Maths for chemistry: a chemist’s toolkit of calculations 

Paul Monk 

Oxford, UK: Oxford University Press 2006 | 324pp | ?19.99 (SB) ISBN 0199277419 

Reviewed by Annette Taylor 

Increasing numbers of students are entering a chemistry degree program without A or AS level mathematics or physics, and yet mathematical proficiency is a fundamental part of a set of skills that they are expected to have upon graduation. Of course, as Monk points out, acquiring a basic level of competence in maths is like learning to play a musical instrument: it requires a lot of practice. While it may seem obvious that the budding forensic scientist must have a firm grasp of quantitative chemistry, students are not always convinced that practising calculations is time well-spent. A book such as this helps.

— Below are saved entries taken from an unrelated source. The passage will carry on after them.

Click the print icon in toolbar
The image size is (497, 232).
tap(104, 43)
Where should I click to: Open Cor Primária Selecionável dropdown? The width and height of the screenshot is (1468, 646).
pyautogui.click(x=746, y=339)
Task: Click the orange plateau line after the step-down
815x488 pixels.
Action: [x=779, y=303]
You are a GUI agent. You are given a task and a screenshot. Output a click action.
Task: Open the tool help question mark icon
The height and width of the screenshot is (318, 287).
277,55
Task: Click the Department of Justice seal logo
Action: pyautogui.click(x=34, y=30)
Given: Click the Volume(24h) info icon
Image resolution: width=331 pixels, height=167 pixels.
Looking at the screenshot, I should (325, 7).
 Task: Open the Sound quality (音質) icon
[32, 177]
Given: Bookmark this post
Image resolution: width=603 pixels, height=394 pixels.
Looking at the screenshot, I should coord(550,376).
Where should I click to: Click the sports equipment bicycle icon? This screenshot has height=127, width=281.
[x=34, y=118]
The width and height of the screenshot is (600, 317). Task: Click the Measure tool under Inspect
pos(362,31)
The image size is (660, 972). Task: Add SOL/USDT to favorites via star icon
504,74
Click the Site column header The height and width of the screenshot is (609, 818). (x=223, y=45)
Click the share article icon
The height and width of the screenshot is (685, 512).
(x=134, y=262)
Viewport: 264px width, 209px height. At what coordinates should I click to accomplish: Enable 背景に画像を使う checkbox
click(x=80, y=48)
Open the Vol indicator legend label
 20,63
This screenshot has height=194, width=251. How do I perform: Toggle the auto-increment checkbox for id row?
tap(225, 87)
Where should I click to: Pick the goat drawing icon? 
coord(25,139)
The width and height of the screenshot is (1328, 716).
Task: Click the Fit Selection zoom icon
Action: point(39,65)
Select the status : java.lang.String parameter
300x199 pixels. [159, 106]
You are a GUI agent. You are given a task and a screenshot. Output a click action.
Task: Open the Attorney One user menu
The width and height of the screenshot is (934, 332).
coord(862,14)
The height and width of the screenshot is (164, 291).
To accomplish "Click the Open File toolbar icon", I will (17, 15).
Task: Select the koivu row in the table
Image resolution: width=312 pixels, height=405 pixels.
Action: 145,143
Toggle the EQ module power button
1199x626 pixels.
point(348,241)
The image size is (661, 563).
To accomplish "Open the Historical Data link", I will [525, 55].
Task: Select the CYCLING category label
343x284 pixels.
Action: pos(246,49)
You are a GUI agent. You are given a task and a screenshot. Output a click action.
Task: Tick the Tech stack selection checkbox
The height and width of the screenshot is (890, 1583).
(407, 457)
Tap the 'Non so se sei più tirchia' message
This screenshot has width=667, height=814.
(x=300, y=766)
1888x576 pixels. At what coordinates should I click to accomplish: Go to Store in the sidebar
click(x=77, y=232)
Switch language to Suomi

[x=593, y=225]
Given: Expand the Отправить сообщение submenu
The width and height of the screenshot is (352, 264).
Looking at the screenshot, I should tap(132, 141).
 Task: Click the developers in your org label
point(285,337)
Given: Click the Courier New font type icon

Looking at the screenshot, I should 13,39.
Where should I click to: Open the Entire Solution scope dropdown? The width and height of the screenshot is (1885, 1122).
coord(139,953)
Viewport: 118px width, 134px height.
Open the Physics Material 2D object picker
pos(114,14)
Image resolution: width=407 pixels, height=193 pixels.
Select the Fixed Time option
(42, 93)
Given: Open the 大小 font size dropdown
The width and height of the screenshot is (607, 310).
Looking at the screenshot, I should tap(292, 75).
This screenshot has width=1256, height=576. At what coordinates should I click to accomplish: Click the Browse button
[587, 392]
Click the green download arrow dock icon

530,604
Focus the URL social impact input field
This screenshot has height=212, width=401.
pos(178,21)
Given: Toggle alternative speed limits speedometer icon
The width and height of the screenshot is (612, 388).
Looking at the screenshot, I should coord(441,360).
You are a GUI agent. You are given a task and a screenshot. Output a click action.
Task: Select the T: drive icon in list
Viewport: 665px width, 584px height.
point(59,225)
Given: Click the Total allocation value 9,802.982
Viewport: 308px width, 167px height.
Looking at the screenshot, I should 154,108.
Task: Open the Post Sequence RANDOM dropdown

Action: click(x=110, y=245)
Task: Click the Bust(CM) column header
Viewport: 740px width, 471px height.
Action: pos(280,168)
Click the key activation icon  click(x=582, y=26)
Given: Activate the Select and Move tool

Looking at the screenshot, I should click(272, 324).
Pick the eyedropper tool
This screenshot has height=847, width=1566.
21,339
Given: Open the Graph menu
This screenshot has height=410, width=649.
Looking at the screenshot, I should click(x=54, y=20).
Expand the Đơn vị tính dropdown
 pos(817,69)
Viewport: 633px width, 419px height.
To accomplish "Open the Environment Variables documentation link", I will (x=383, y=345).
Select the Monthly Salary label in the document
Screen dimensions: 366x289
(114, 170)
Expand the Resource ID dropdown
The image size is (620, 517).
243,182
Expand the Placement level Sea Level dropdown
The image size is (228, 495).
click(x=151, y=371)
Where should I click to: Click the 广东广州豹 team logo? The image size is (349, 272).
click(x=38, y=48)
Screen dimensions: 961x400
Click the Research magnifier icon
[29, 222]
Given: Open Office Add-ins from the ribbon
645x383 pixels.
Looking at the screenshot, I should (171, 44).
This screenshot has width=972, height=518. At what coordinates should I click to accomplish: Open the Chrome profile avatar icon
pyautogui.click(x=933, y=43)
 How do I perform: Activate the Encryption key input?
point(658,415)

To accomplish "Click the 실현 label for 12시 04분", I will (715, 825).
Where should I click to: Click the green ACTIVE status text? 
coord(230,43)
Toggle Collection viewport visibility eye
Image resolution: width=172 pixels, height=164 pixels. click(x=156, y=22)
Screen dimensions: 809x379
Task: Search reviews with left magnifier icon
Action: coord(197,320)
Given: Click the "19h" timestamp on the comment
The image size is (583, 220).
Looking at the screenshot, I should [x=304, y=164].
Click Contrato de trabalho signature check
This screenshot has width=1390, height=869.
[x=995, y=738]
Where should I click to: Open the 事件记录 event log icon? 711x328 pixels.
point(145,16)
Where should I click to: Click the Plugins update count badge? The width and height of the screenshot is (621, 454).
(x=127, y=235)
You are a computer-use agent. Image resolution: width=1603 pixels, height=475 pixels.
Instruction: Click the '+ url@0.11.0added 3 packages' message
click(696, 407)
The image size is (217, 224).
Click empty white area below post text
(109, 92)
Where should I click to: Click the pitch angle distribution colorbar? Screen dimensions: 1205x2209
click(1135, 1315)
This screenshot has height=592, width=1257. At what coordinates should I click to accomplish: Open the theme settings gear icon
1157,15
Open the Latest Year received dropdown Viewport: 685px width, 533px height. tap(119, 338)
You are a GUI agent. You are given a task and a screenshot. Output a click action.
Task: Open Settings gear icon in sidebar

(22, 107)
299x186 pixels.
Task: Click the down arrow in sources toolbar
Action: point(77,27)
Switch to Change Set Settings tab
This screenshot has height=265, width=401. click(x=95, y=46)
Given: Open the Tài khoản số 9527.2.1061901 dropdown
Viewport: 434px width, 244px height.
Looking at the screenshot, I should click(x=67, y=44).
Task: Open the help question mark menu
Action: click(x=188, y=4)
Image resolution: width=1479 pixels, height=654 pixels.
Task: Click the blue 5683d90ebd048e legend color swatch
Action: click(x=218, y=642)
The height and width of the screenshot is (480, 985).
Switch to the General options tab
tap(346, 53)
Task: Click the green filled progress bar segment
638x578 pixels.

It is aimed specifically at chemistry students, and as such it is not always as rigorous as a mathematical text would be, nor as detailed. However, undergraduates on a chemistry programme generally find such texts impossible, and abandon maths completely before recognising that it can be used as a tool to solve chemical problems.  

As the subtitle suggests, this book provides the chemist with a toolkit. Each section is split into bite-sized chunks comprising key points, a discussion of concepts, a worked problem, and self-tests with answers supplied. Rules are quickly applied to chemical problems. The main topics are covered with a large proportion of the book devoted to algebra (you cannot learn to run before you can walk), but I would have liked to see a section on the unfortunately named complex numbers that students inevitably encounter during their degree and are often unnecessarily afraid of. 

There is an abundance of very good mathematical texts, online maths support, and excellent practice problem workbooks for chemistry students. However, this book brings something new to the market: a student-friendly text with discussion on the use of mathematical tools in chemistry. I will be recommending it to undergraduates.